The Importance of live bacteria in food

Paul B

Well-Known Member
We as aquarists normally feed our fish something that we can buy commercially.

We normally buy some food that has a nice picture of a healthy, colorful fish on the package. I also use some commercially available food but besides that I feed something else at every meal. Most commercial frozen food is fine and provides a nice assortment of vitamins, minerals and trace elements that our fish need but they can't provide one very important part of the fishes diet. Maybe the most important part of it's diet.

That thing is living bacteria. Fish in the sea eat whole, fresh foods every day which contains the gut bacteria of it's meal. The living gut bacteria is very important for the fishes immune system and has been studied extensively in humans "and" now in fish. Virtually all commercially available frozen food would normally be devoid of this bacteria because the food needs to be sterile so it lasts long enough to sell and ship it.

Probiotics are added to some foods in the hope of replenishing some of this bacteria and I assume that would qualify as a better food than food without it. But IMO, that is not enough. Every day I also feed, along with a commercial food, live worms, clams and new born brine shrimp. My fish are immune from just about every disease and have been for decades but that is for another thread because I am tired of people calling me "lucky" as that is not my name.

I didn't make this up as I have been linking articles about it for a couple of years. My wife came upon this just today and it is about this subject.
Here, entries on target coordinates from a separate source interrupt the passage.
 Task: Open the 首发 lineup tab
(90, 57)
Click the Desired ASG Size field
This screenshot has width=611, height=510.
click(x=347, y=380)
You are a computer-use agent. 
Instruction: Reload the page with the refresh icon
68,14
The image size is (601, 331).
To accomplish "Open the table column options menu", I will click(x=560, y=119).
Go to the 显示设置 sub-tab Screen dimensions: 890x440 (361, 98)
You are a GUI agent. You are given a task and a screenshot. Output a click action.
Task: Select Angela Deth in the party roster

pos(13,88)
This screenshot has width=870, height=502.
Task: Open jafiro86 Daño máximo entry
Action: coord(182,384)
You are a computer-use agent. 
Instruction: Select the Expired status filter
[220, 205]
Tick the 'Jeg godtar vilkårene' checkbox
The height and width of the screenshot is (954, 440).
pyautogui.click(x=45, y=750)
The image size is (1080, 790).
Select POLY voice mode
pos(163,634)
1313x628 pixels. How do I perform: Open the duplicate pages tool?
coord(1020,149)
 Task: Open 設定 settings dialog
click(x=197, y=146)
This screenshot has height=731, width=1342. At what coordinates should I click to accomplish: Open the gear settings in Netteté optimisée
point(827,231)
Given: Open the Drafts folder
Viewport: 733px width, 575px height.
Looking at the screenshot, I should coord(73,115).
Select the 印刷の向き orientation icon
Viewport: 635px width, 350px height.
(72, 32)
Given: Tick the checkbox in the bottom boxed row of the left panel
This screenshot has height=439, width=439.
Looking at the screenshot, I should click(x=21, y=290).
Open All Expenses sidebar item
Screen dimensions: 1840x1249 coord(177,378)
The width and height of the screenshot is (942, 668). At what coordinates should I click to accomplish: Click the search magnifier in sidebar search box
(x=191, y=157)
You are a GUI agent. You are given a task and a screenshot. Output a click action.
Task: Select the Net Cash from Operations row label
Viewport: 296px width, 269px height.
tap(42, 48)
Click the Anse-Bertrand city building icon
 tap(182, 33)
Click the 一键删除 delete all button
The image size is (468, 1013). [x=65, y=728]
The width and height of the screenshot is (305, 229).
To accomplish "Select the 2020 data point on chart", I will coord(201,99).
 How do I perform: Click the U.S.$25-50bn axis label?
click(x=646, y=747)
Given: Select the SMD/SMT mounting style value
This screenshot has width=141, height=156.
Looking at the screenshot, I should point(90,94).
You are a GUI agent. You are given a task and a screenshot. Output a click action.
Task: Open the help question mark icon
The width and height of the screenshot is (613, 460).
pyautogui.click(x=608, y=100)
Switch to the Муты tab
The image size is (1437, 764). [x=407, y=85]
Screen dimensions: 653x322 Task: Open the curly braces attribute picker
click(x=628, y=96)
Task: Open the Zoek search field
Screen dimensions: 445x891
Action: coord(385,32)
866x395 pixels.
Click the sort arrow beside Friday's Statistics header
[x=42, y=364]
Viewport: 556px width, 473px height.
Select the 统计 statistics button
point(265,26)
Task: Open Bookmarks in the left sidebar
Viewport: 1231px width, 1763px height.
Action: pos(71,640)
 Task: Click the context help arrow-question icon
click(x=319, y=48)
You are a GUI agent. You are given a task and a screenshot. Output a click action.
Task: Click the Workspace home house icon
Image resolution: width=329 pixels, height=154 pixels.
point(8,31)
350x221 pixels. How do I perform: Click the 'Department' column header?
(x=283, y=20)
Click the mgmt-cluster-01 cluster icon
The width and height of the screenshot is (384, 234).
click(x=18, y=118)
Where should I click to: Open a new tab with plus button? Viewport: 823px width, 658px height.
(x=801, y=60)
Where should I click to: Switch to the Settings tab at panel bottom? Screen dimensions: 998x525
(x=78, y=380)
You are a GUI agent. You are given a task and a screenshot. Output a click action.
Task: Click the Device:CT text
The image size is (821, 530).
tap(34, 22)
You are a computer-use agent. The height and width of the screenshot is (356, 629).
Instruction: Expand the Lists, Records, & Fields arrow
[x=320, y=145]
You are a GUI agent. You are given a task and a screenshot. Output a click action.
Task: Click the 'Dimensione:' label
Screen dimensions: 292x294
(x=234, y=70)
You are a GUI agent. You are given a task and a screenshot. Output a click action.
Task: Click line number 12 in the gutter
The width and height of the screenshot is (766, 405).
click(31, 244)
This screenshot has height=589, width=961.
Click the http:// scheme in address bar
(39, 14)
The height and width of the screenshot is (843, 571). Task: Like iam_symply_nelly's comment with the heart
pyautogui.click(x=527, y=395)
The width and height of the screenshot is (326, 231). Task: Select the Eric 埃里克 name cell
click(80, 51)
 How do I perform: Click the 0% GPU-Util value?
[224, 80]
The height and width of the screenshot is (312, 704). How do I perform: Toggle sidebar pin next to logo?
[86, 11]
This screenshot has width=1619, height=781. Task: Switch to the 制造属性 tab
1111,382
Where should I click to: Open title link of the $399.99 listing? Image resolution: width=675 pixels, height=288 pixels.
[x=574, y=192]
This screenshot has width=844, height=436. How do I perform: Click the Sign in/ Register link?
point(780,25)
About half way through this short video they mention fish tanks. I think it is interesting.



http://www.openbiome.org/about-fmt/
 

DaveK

Well-Known Member
You bring up some good points. Although, I can't see why most frozen fish foods made from whole shrimp or worms, etc. would need to be sterile. I would think that these would be as close to fresh as most of us could reasonably get. Freezing doesn't kill a lot of bacteria, just slows it way down. I can see where some of these "chopped up, mixed with other glop, and frozen" foods might get sterilized might loose all the stuff your talking about.

In the same area, I recently got blasted on a FW forum because I suggested that the op feed a variety of food that went way beyond a commercially prepared dry fish food. The op was looking for the "best" fish food, meaning a dry food. There are also other threads about what people feed their fish, and so may people are hung up on that one single dry fish food and feed it exclusively. This I just can't see.
 

Paul B

Well-Known Member
Many foods, maybe not all read on the package: Radiated to kill harmful bacteria and parasites:.
Also commercial frozen foods are frozen (I think) colder than we keep our refrigerator at home. I am guessing about that. Commercial food is not for humans so it also can be kept much longer than human food before it's sold. The longer and colder food is stored, the less live bacteria it will have. Of course fresh is the best but many of us can not get that. I buy clams and freeze them but I also use live worms every day as I know the bacteria in them is alive.